▸ DOKUMENTTEXT
■ ■ ■

Der deutsche Bundespräsident Christian Wulff ist zurückgetreten. Gestern forderte die Staatsanwaltschaft die Aufhebung seiner Immunität. Herr Wulff stolpert über seine Glaubwürdigkeit und über das Misstrauen der Deutschen.
Es gibt einen „Anfangsverdacht“. So komisch das auch klingen mag, aber der Staatsanwaltschaft in Hannover ist es ernst. Sie meint nämlich, dass es „einen Anfangsverdacht wegen Vorteilsannahme und Vorteilsgewährung gibt.“ Und das, nachdem alle relevanten Medienberichte einer genauen Prüfung unterzogen worden waren. Leichtfertig ist die Staatsanwaltschaft Hannover nicht zu diesem Schluss gekommen, denn es geht um den 1. Mann im Staate Deutschland: Herrn Christian Wulff. Er war früher Ministerpräsident von Niedersachsen. Nun soll seine Immunität aufgehoben werden, denn es muss sichergestellt werden, dass alle Bürger vor dem Gesetz gleich sind. Und genau deswegen ist zu erwarten, dass auch die deutsche Regierungskoalition Herrn Wulff nicht länger stützen kann, und einer Aufhebung seiner Immunität im Deutschen Bundestag zustimmen muß. Die nächste Sitzungswoche beginnt am Montag, den 27. Februar.

■ ■ ■

▸ DIE AUFGABEN
1. Welche geografischen Namen (Städte, Staaten, Bundesländer) kommen im Text über Wulffs Rücktritt vor? Zähle alle auf.
2. Gib den Abschnitt des Textes über Wulffs Rücktritt wortgetreu aus, beginnend bei „Der deutsche Bundespräsident“ und endend bei „Misstrauen der Deutschen.“.

▸ DATENSATZINHALT
■ ■ ■

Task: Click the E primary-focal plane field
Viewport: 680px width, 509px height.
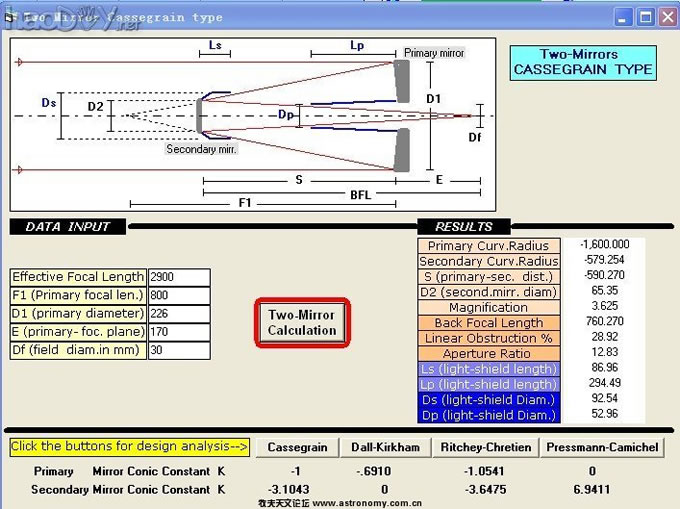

■ ■ ■

▸ ANTWORTEN JE AUFGABE
1. Hannover, Niedersachsen, Deutschland

2.
Der deutsche Bundespräsident Christian Wulff ist zurückgetreten. Gestern forderte die Staatsanwaltschaft die Aufhebung seiner Immunität. Herr Wulff stolpert über seine Glaubwürdigkeit und über das Misstrauen der Deutschen.